Saturday, July 30th, 2011

the old and the new...

the old and the new...

Once upon a time books wore nothing more than a leather jacket. This could be decorated, it’s true, and be inscribed with the title and author’s name; brands burned into an animal’s hide. More recently, books began wearing paper covers sporting bold designs, but also an ever increasing baggage of quotes and comments and general blurb. Though this clothing can serve to make a book into a seductive and glamorous object, it seems to me that it is a false skin, a disguise – for it is generally only the content of the book that the author is responsible for; the cover is produced by other people, often with little direct understanding of the content, and whose focus – quite naturally – is a commercial one: a desire to get the book sold.

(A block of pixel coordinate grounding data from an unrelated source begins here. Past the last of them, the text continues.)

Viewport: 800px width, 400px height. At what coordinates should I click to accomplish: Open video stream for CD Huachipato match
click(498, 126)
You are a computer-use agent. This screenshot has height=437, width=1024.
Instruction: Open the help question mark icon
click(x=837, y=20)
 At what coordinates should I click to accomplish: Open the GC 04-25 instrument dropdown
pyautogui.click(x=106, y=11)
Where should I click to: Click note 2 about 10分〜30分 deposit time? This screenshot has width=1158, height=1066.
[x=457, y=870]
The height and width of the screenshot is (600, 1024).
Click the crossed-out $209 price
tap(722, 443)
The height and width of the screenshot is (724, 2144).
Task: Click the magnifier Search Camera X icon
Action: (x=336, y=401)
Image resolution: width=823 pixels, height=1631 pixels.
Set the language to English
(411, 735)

Ebooks are a return to presenting texts naked. If they are clothed at all it is in the shell of the ebook-reading device that they inhabit. Of course they will still, in a concession to tradition, possess a cover, but this will now consist of just another page. All the blabber of blurbs will be similarly demoted. Functionally, the ‘hook’ of the cover is now replaced by a downloaded sample: a free portion of the actual text of the book – analogous, in some ways, to the trailer for a movie.

This seems to me a profound development: a reader’s first point of contact is with the work itself – a connection between reader and author that is not only unmediated, but honest…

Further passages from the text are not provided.